화학공학소재연구정보센터
IEEE Transactions on Automatic Control, Vol.63, No.9, 2787-2802, 2018
Infinite Time Horizon Maximum Causal Entropy Inverse Reinforcement Learning
Inverse reinforcement learning (IRL) attempts to use demonstrations of "expert" decision making in a Markov decision process to infer a corresponding policy that shares the "structured, purposeful" qualities of the expert's actions. In this paper, we extend the maximum causal entropy framework, a notable paradigm in IRL, to the infinite time horizon setting. We consider two formulations (maximum discounted causal entropy and maximum average causal entropy) appropriate for the infinite horizon case and show that both result in optimization programs that can be reformulated as convex optimization problems; thus, admitting efficient computation.
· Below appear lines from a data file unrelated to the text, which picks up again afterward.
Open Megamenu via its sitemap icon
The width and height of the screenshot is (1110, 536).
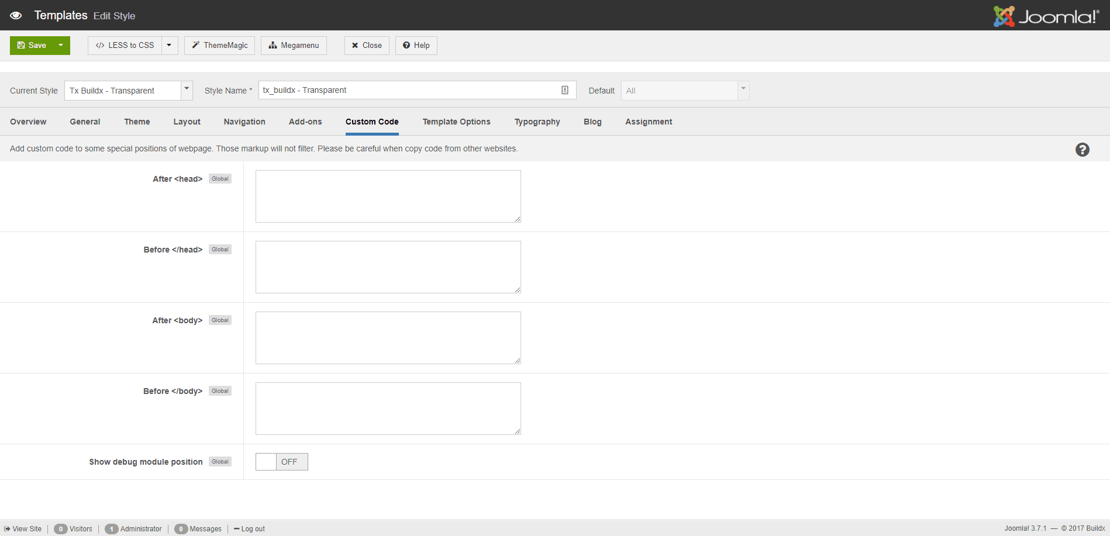pos(273,45)
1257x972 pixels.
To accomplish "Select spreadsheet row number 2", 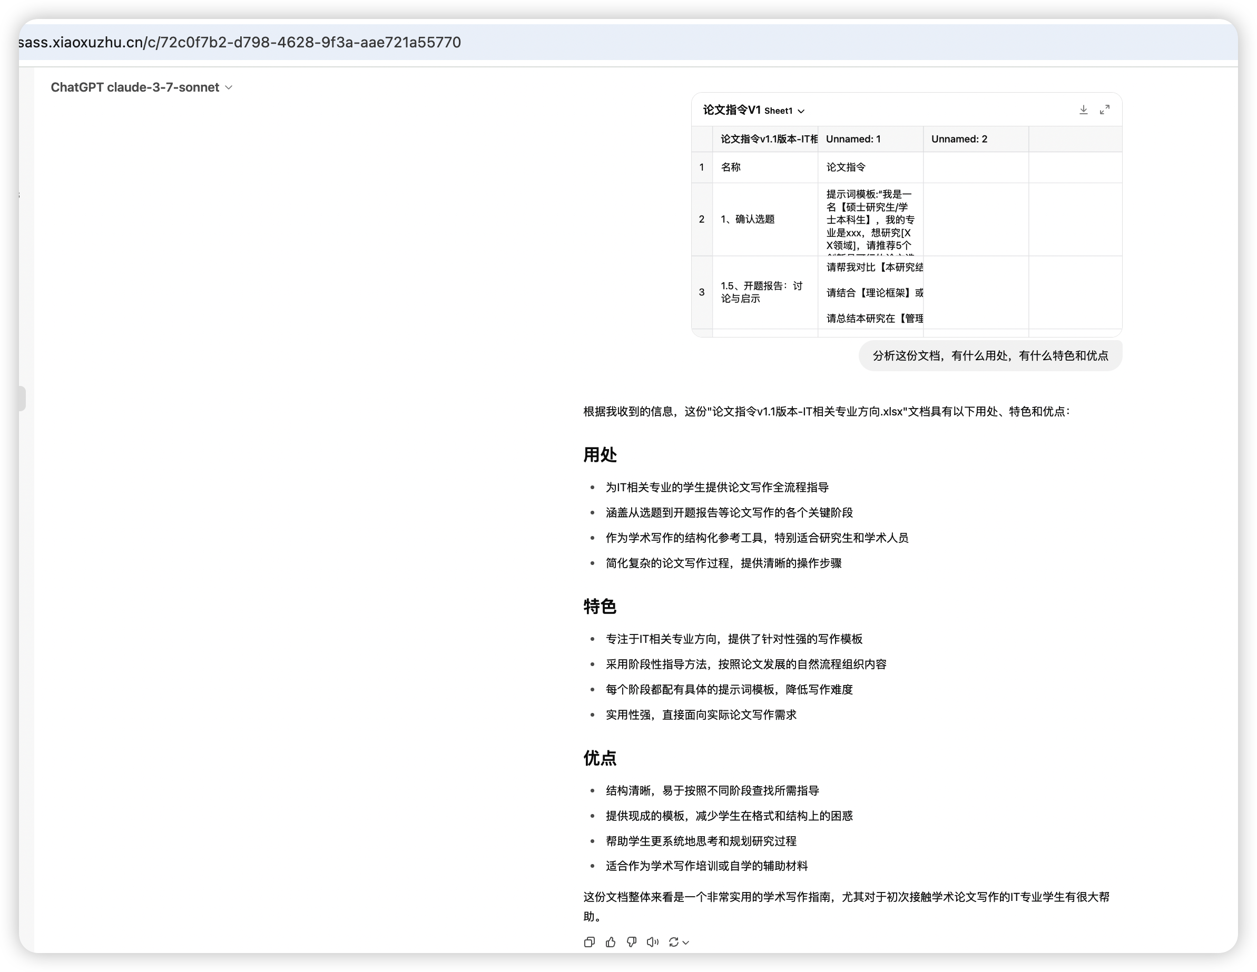I will (701, 219).
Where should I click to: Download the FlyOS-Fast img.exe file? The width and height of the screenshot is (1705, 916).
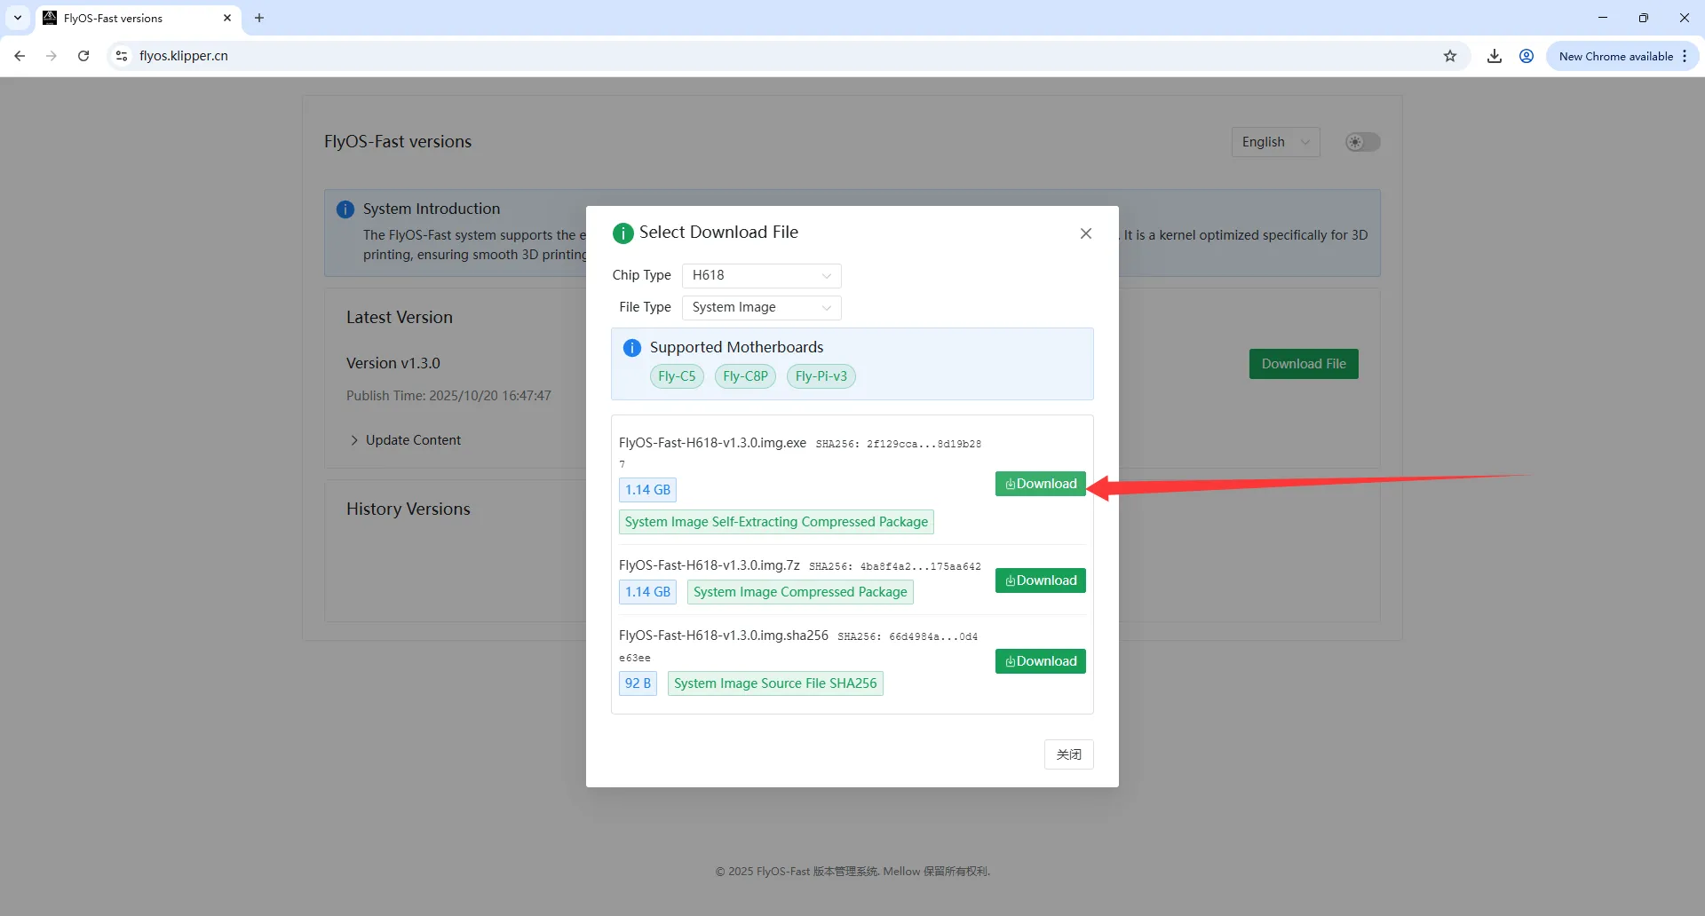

We then develop a gradient-based algorithm for the maximum discounted causal entropy formulation that enjoys the desired feature of being model agnostic, a property that is absent in many previous IRL algorithms. We propose the stationary soft Bellman policy, a key building block in the gradient-based algorithm, and study its properties in depth, which not only lead to theoretical insight into its analytical properties, but also help motivate a large toolkit of methods for implementing the gradient-based algorithm. Finally, we select three algorithms of this type and apply them to two problem instances involving demonstration data from a simple controlled queuing network model inspired by problems in air traffic management.